Ribeirão Preto inicia arrastão para evitar a dengue

A Divisão do Controle de Vetores da Secretaria Municipal de Saúde de Ribeirão Preto inicia, neste sábado, arrastões periódicos para eliminar os criadouros do mosquisto Aedes aegypti, o transmissor da dengue. O objetivo é evitar o surgimento de novos focos da doença e, conseqüentemente, que novos casos sejam registrados na cidade, principalmente com a chegada do verão, no final do ano. Neste ano, 323 casos de dengue ocorreram na cidade, mas o número de 2001 foi alarmante: 3.193. Hoje, uma escola do Jardim Zara teve as aulas de 380 alunos suspensas, depois que agentes encontraram larvas do mosquito.Na escola do ensino fundamental José Rodini Luiz, larvas do Aedes aegypti foram encontradas nas tubulações de água e esgoto. Pedreiros da prefeitura fizeram os reparos necessários para resolver o problema, mas as aulas foram suspensas para evitar riscos.
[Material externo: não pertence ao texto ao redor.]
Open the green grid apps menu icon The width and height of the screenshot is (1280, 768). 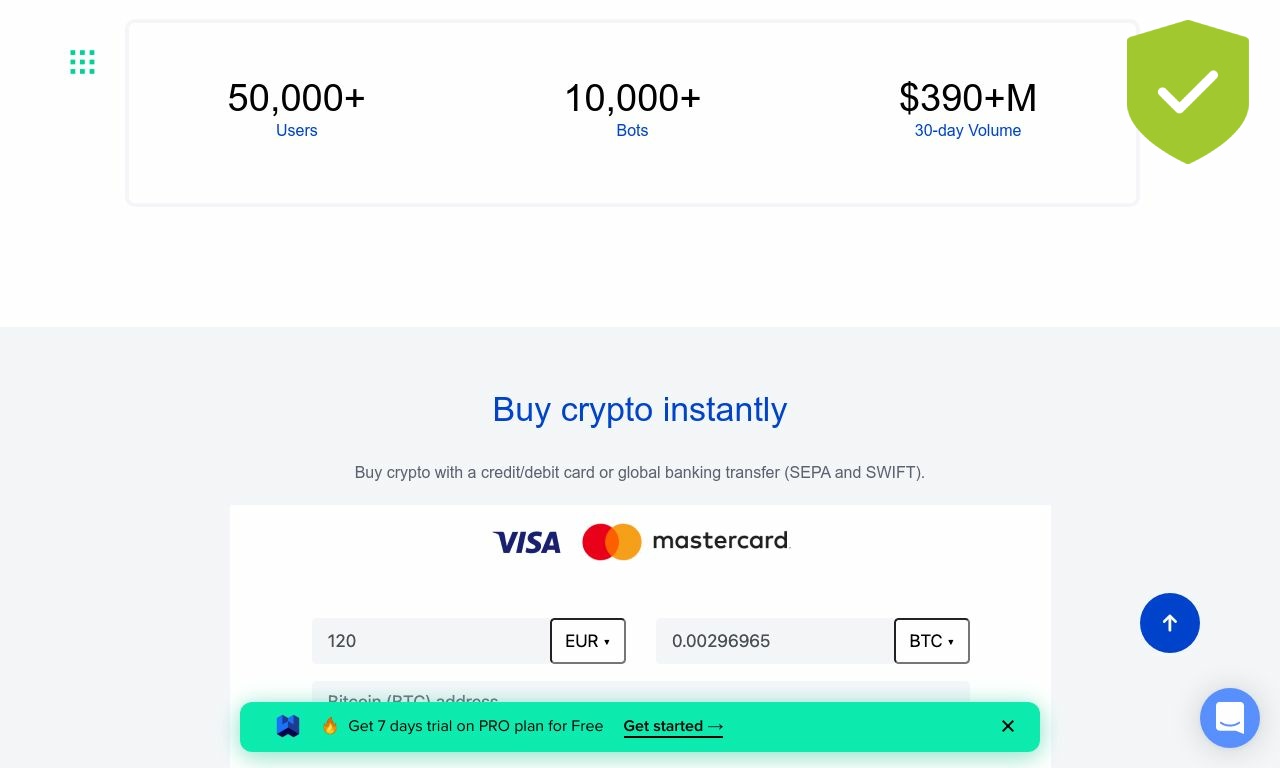tap(82, 62)
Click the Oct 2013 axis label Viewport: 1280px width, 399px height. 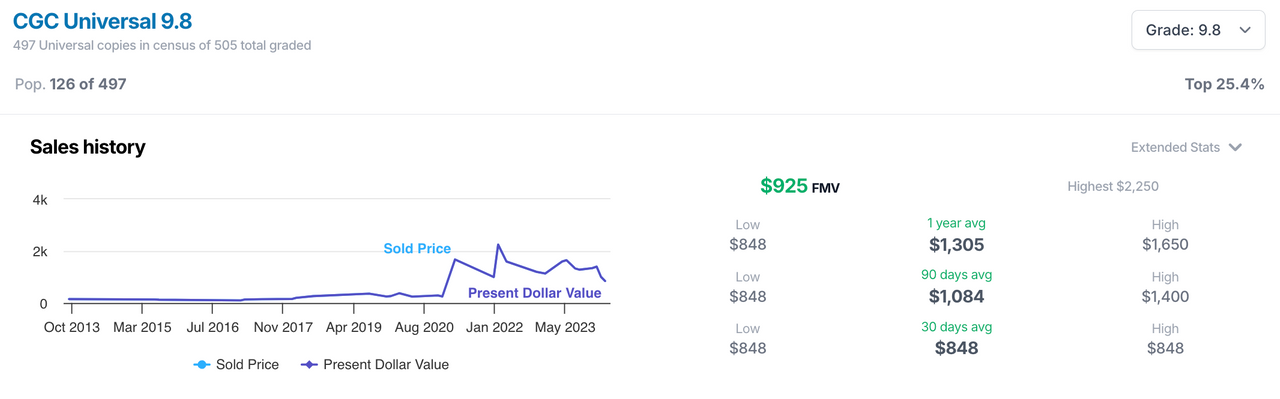[x=72, y=327]
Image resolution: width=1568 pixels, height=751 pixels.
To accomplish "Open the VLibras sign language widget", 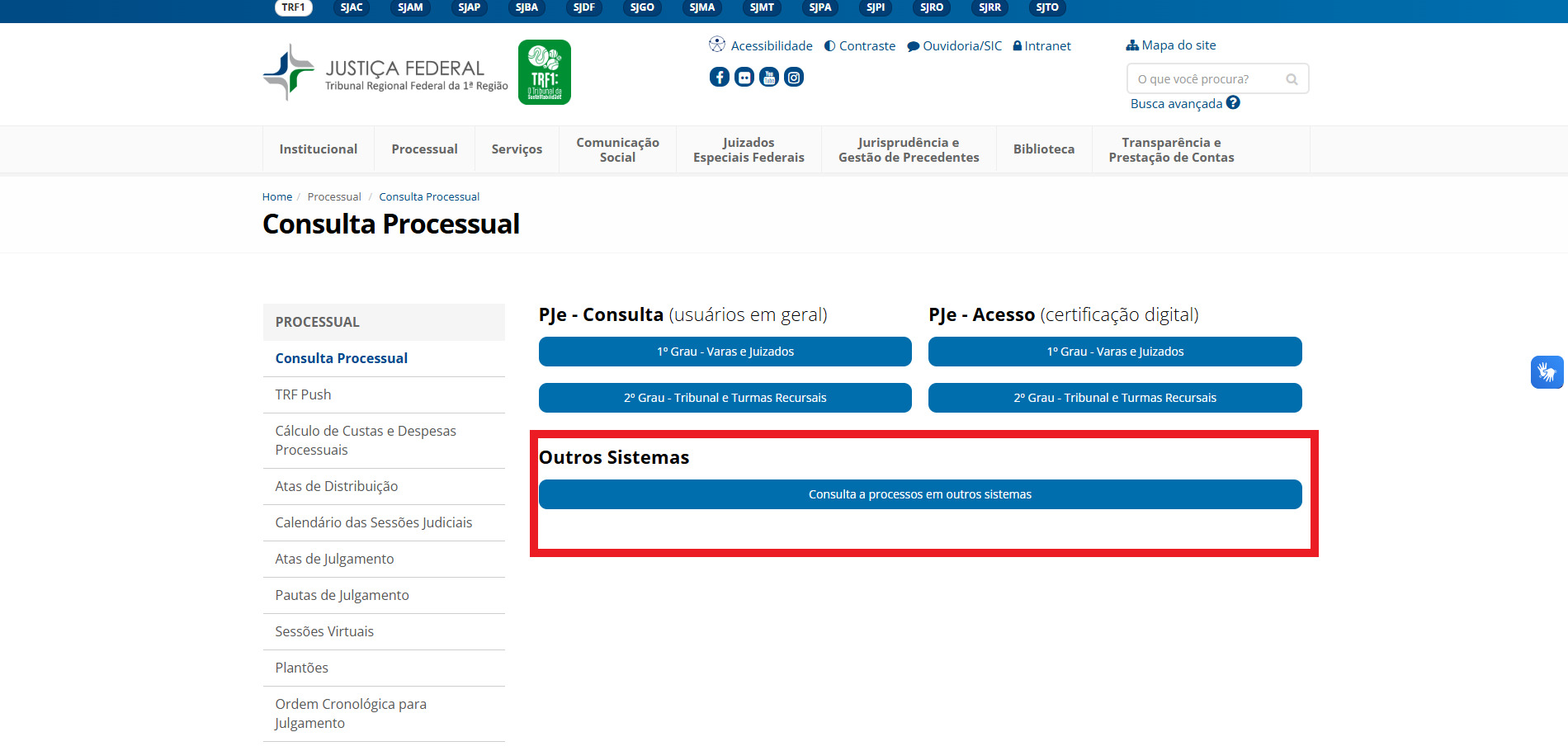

No bairro, nenhum caso de dengue foi registrado neste ano.O primeiro arrastão, que deverá ser repetido semanalmente, será feito nos bairros Adelino Simioni e Quintino Facci II, por 160 agentes. O trabalho começa às 7 horas, inspecionando aproximadamente 5 mil imóveis. Dez caminhões serão usados na operação. Nas próximas semanas, outros bairros serão visitados pelos agentes municipais.A chefe da Divisão de Controle de Vetores, Maria Luiza Santa Maria, diz que a população precisa colaborar e aderir ao serviço, permitindo que os agentes municipais, identificados por crachás, entrem nas residências e retirem os objetos que possam servir como criadouros do mosquito. "Com a colaboração da população vamos reduzir os criadouros e, conseqüentemente, evitar novos casos de dengue no município", explica Maria Luiza. Além de limpar os imóveis, os agentes deverão recomendar que as donas-de-casa coloquem uma colher de água sanitária na água de vasos de flores e plantas, além de colocar uma colher de sal, semanalmente, nos ralos.